| THE TASK |
Retype the rows below, starting at the line that contains "Task: Increment Number" and ending at the last row. Leave the pictures out of your answer.

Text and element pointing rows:
┌──
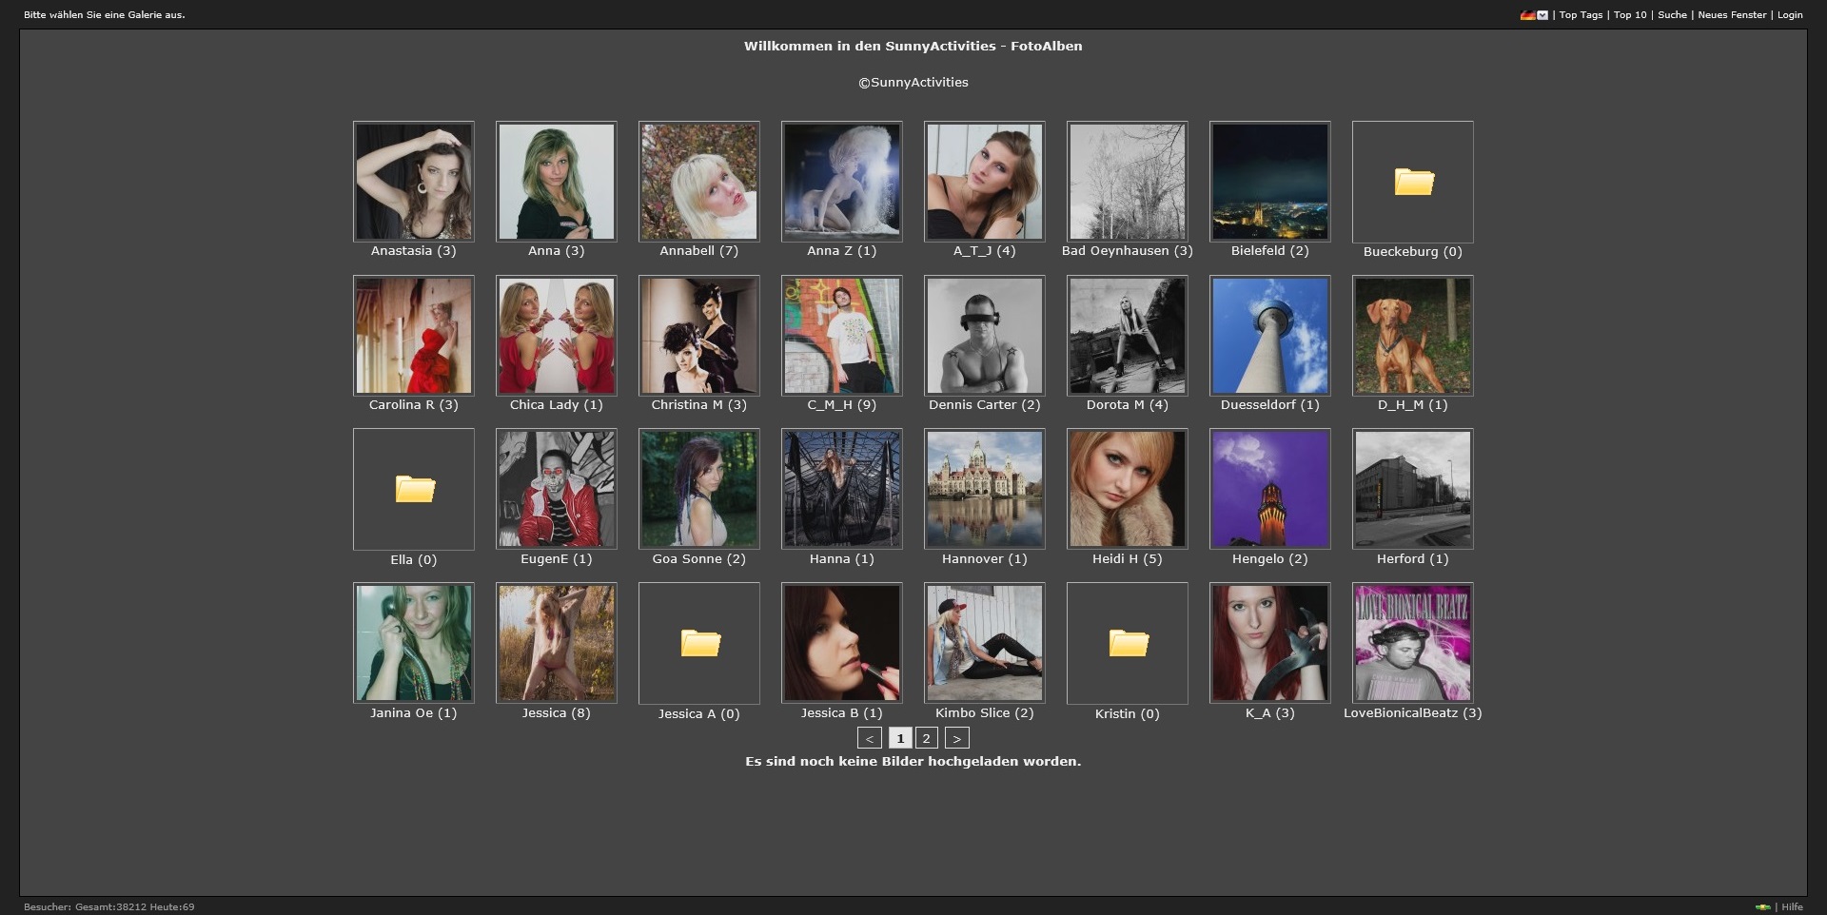
Task: Open the Suche search link
Action: [1672, 15]
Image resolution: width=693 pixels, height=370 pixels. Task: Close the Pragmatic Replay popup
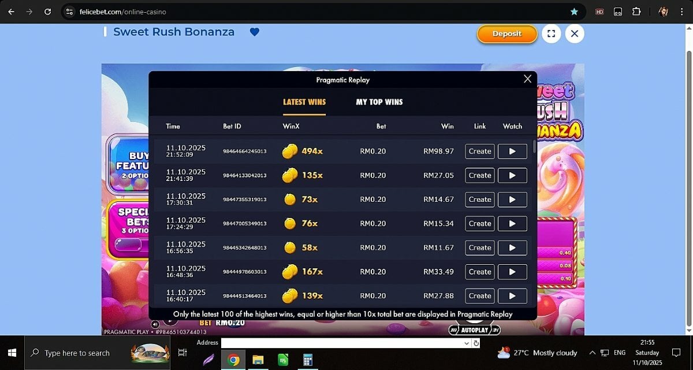click(527, 79)
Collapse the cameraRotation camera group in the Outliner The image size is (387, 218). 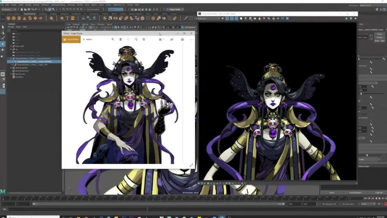10,58
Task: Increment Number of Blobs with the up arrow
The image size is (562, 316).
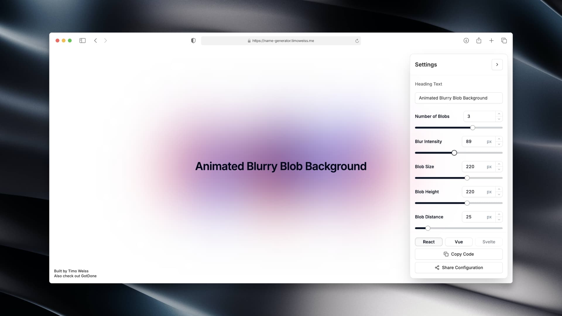Action: point(499,114)
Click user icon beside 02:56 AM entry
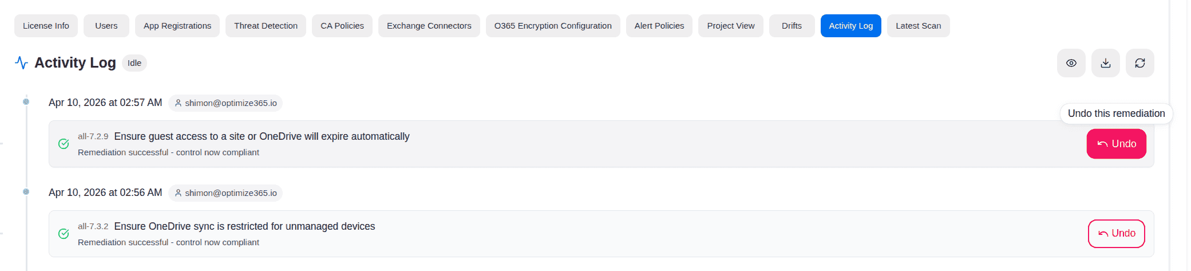Screen dimensions: 1191x271 point(178,193)
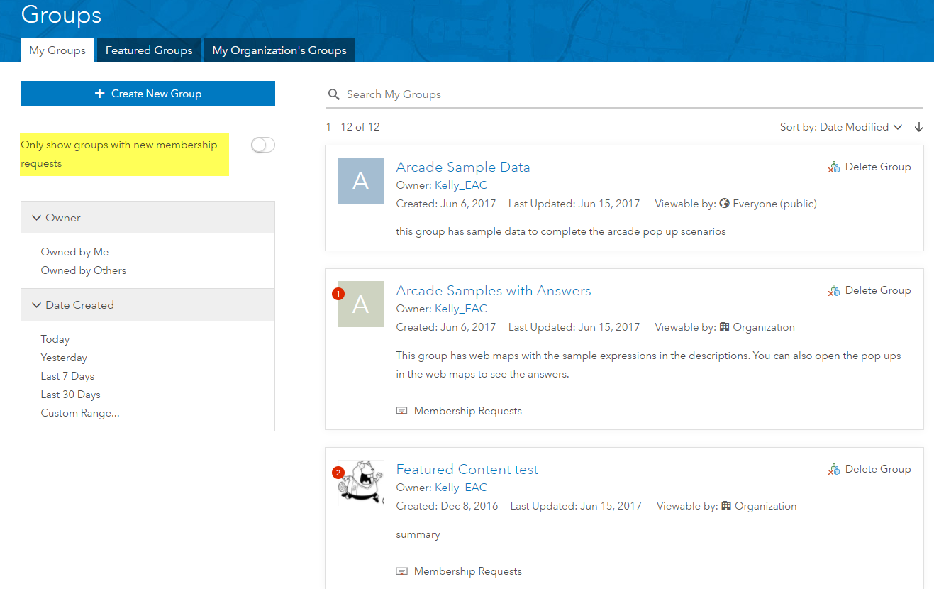Open the Arcade Sample Data group link

click(463, 167)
└──
| REPLY TO THE TASK |
Task: Increment Number of Blobs with the up arrow
The image size is (562, 316).
Action: point(499,114)
Click user icon beside 02:56 AM entry
Screen dimensions: 1191x271 point(178,193)
Open the Arcade Sample Data group link

click(463, 167)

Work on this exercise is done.